* _Provided passage_
## START

Skip to main content

A simple, purely python, WikiText parsing tool.

Project description

A simple, purely python, WikiText parsing tool.

The purpose is to allow users easily extract and/or manipulate templates, template parameters, parser functions, tables, external links, wikilinks, etc. in wikitexts.

Installation

Use pip install wikitextparser

Usage

Here is a short demo of some of the functionalities:

>>> import wikitextparser as wtp
>>> # wikitextparser can detect sections, parserfunctions, templates,
>>> # wikilinks, external links, arguments, and HTML comments in
>>> # your wikitext:
>>> wt = wtp.parse("""
== h2 ==
t2

=== h3 ===
t3

== h22 ==
t22

{{text|value1{{text|value2}}}}

[[A|B]]""")
>>>
>>> wt.templates
[Template('{{text|value2}}'), Template('{{text|value1{{text|value2}}}}')]
>>> wt.templates[1].arguments
[Argument("|value1{{text|value2}}")]
>>> wt.templates[1].arguments[0].value = 'value3'
>>> print(wt)

## END

* _Given instruction 1_
Please repeat the lines of the records, starting with the first line of the records and going on through the line that contains "info@modelorg.com (477, 1351)". Leave the pictures out.
The wikitextparser page and the records come from separate, unrelated sources.

* _Supplied material_
## START

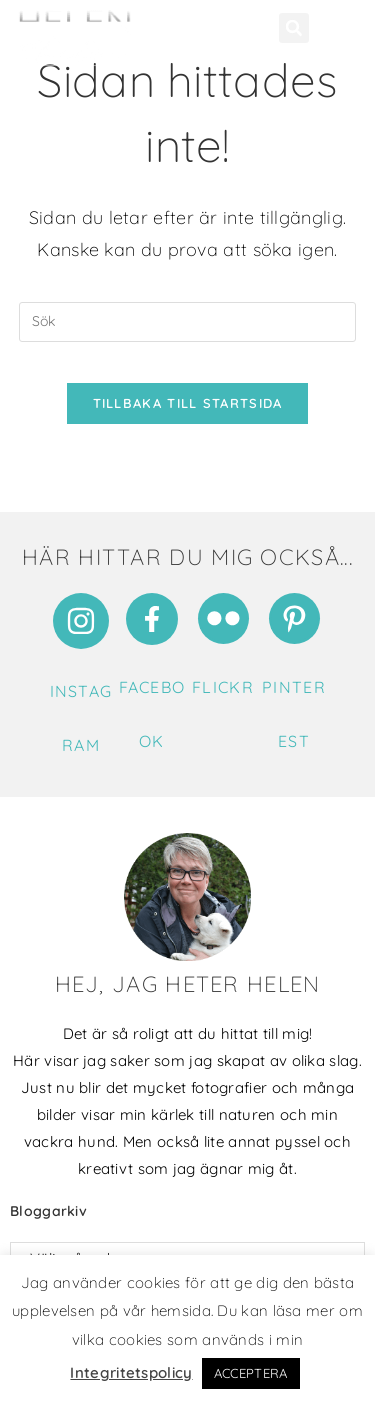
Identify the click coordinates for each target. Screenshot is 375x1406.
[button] (294, 28)
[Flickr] (223, 618)
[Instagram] (81, 621)
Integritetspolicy (131, 1372)
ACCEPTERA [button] (251, 1373)
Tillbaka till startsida (188, 403)
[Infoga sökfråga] (188, 322)
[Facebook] (152, 619)
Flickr (223, 687)
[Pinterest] (294, 618)
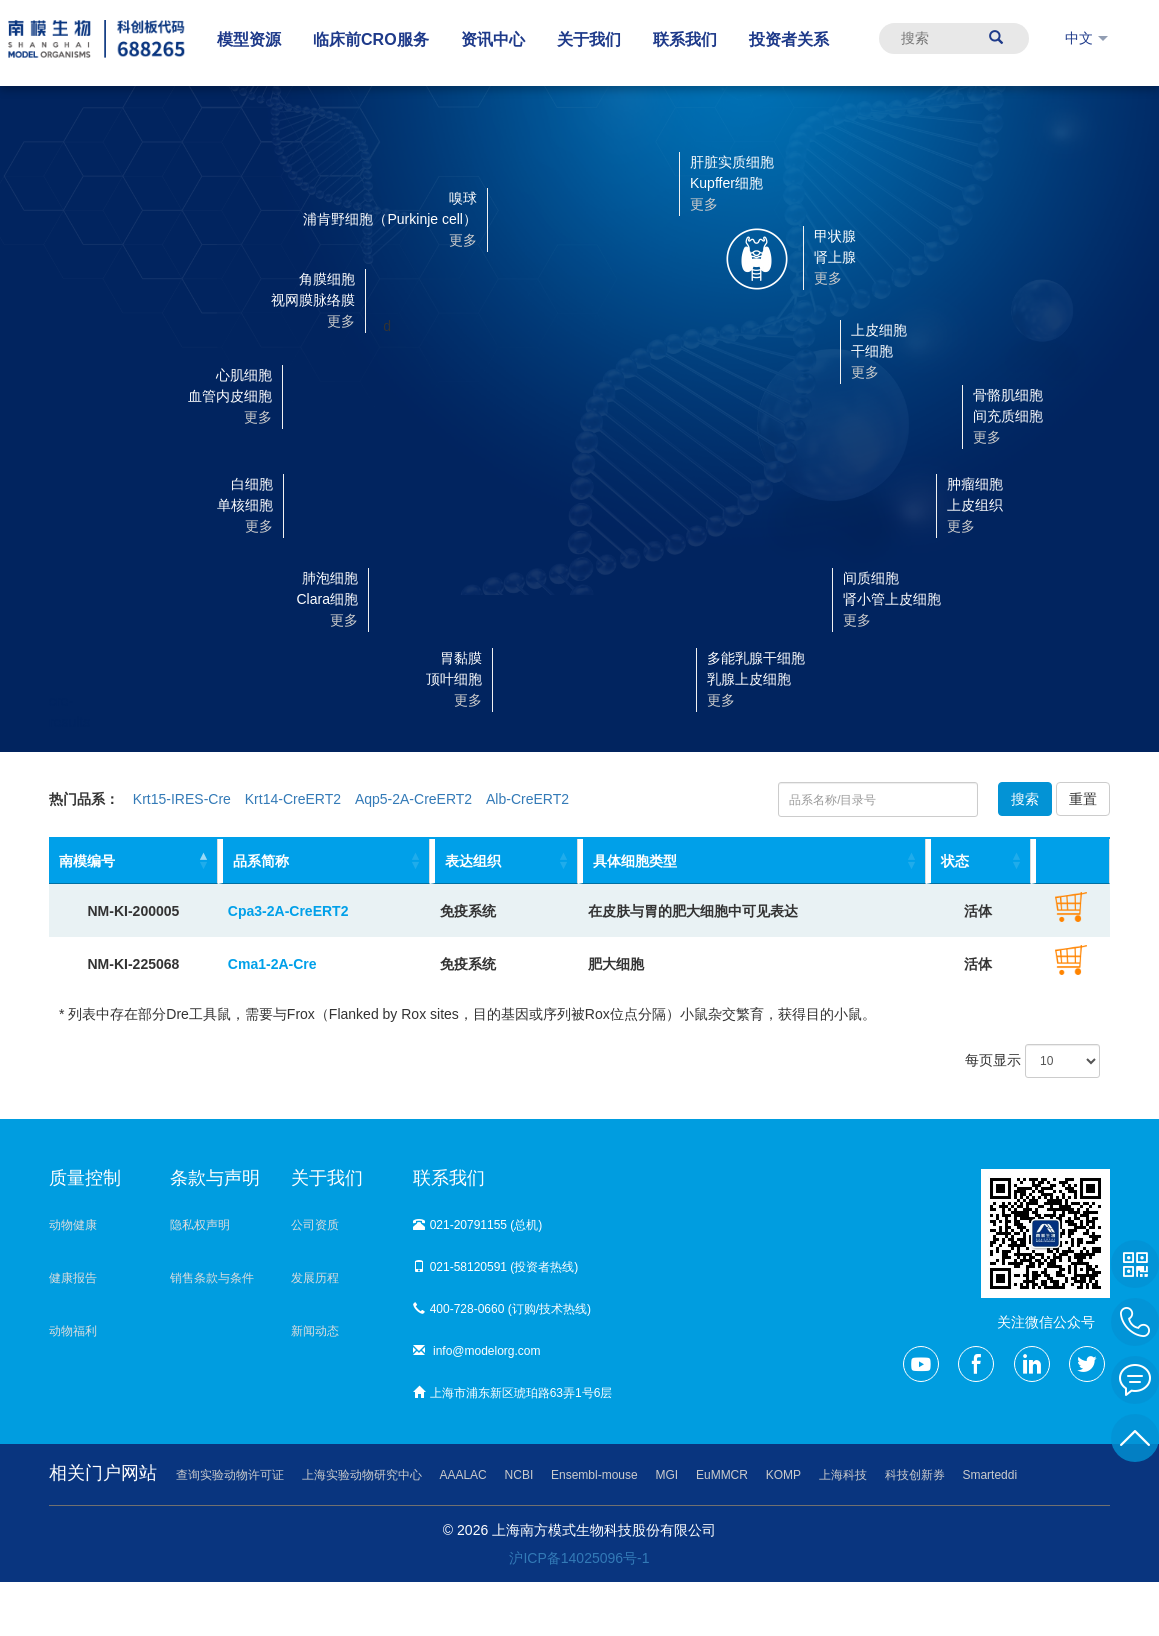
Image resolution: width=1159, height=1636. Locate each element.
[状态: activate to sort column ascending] (979, 861)
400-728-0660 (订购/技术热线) (502, 1309)
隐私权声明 (200, 1225)
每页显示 (1032, 1061)
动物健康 (73, 1225)
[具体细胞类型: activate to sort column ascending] (751, 861)
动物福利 (73, 1331)
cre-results (49, 691)
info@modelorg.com (477, 1351)
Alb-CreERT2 (527, 799)
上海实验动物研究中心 (362, 1475)
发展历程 (315, 1278)
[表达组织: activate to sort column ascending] (504, 861)
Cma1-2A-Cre (272, 964)
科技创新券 (915, 1475)
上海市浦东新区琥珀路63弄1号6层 (513, 1393)
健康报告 (73, 1278)
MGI (667, 1475)
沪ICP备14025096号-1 (579, 1558)
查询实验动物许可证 (230, 1475)
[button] (541, 678)
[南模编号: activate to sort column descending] (133, 861)
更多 (468, 700)
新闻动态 (315, 1331)
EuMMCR (722, 1475)
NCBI (519, 1475)
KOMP (783, 1475)
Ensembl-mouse (594, 1475)
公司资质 (315, 1225)
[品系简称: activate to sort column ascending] (324, 861)
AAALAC (462, 1475)
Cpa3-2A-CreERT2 (288, 911)
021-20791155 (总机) (478, 1225)
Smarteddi (989, 1475)
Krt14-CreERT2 (293, 799)
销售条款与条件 (212, 1278)
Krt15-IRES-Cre (182, 799)
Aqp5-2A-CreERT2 (413, 799)
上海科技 (843, 1475)
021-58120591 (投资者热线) (496, 1267)
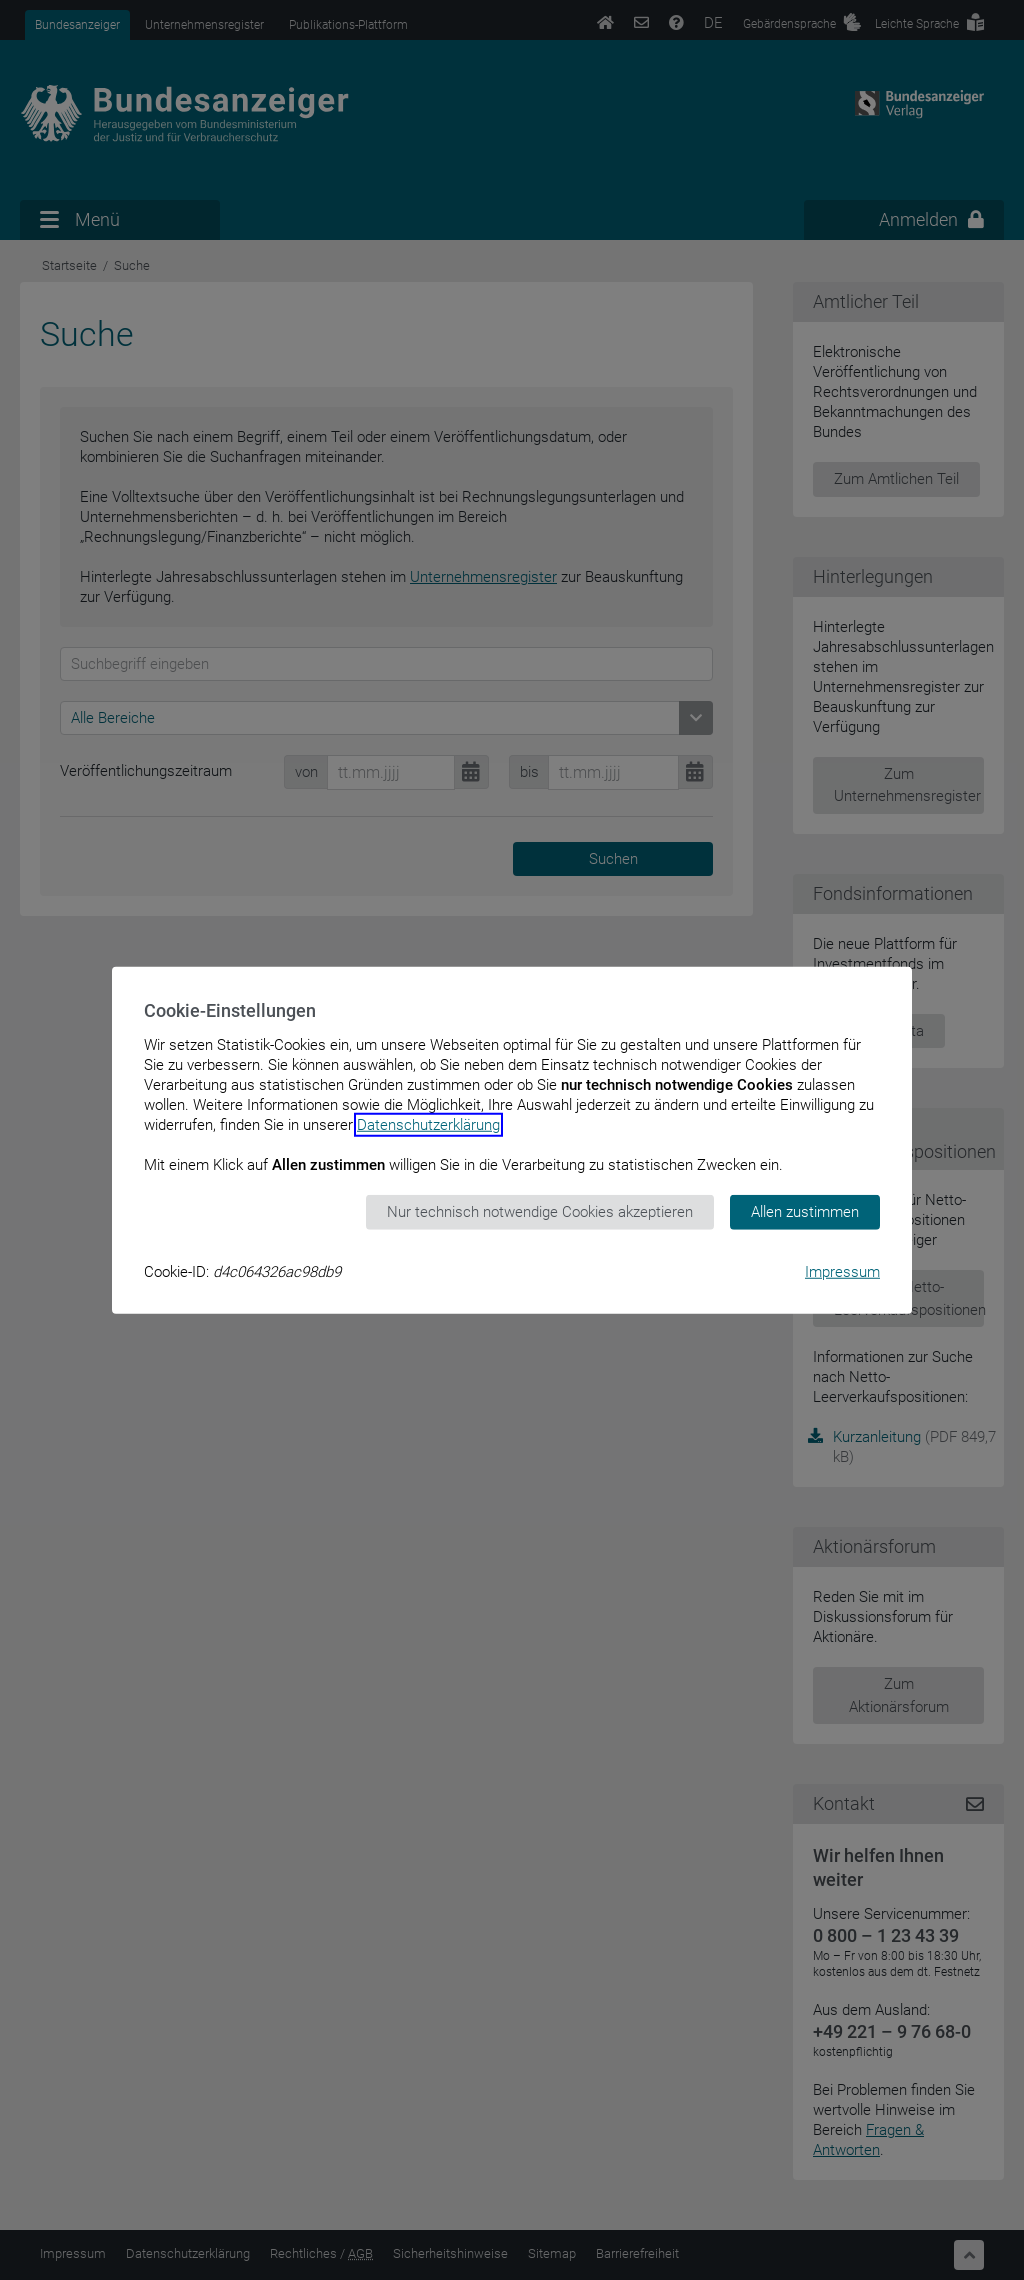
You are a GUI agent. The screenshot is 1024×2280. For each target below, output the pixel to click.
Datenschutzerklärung (428, 1125)
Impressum (842, 1271)
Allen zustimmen (805, 1212)
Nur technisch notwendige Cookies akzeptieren (540, 1212)
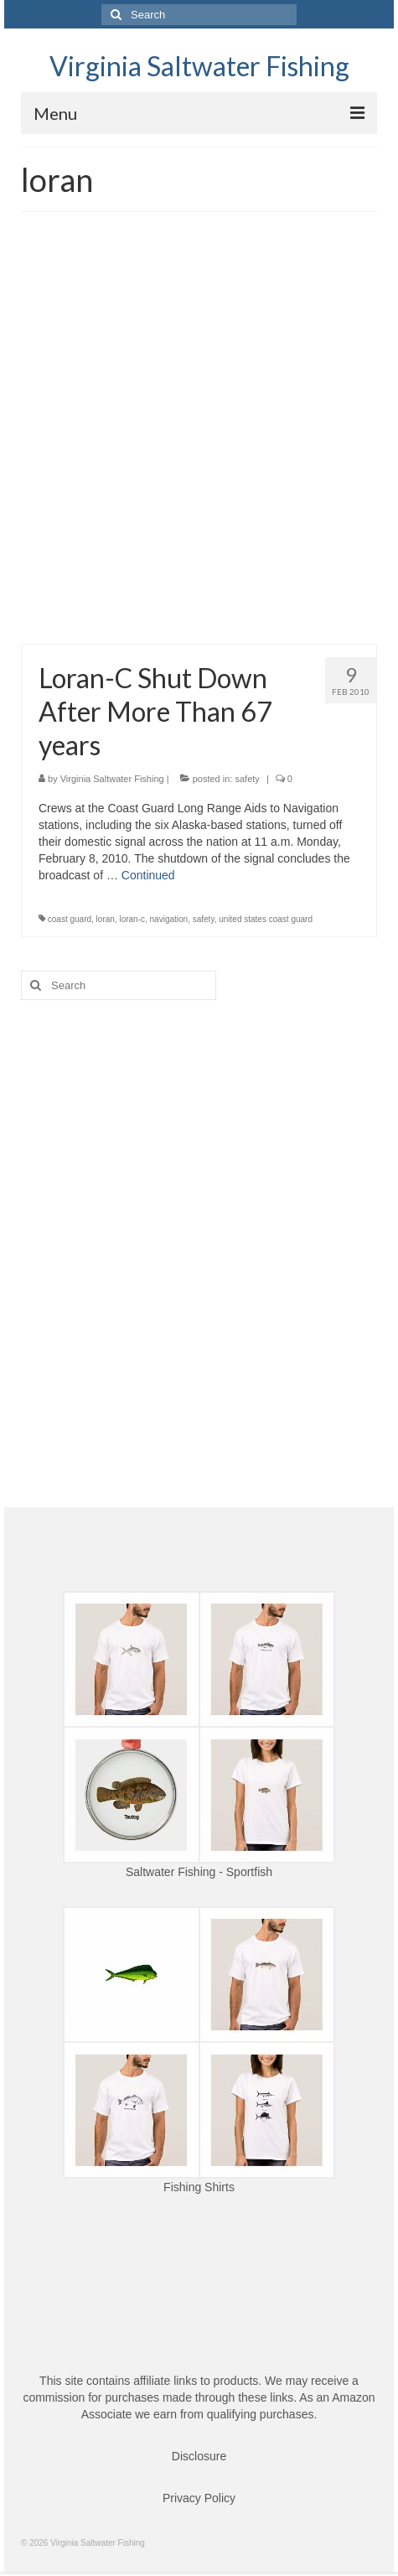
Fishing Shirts (199, 2187)
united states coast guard (266, 919)
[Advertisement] (199, 436)
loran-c (132, 919)
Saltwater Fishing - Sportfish (199, 1872)
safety (247, 779)
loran (105, 919)
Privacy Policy (199, 2498)
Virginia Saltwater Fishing (199, 65)
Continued (148, 875)
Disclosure (199, 2456)
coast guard (69, 919)
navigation (169, 919)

## END

* _Given instruction 2_
Transcribe the part of the wikitextparser page starting with "Project description" and going on through "etc. in wikitexts.".

* _Task output 1_
Identify the click coordinates for each target. Screenshot is 375x1406.
[button] (294, 28)
[Flickr] (223, 618)
[Instagram] (81, 621)
Integritetspolicy (131, 1372)
ACCEPTERA [button] (251, 1373)
Tillbaka till startsida (188, 403)
[Infoga sökfråga] (188, 322)
[Facebook] (152, 619)
Flickr (223, 687)
[Pinterest] (294, 618)
Image resolution: width=1159, height=1636. Locate each element.
[状态: activate to sort column ascending] (979, 861)
400-728-0660 (订购/技术热线) (502, 1309)
隐私权声明 (200, 1225)
每页显示 (1032, 1061)
动物健康 (73, 1225)
[具体细胞类型: activate to sort column ascending] (751, 861)
动物福利 (73, 1331)
cre-results (49, 691)
info@modelorg.com (477, 1351)

* _Task output 2_
Project description

A simple, purely python, WikiText parsing tool.

The purpose is to allow users easily extract and/or manipulate templates, template parameters, parser functions, tables, external links, wikilinks, etc. in wikitexts.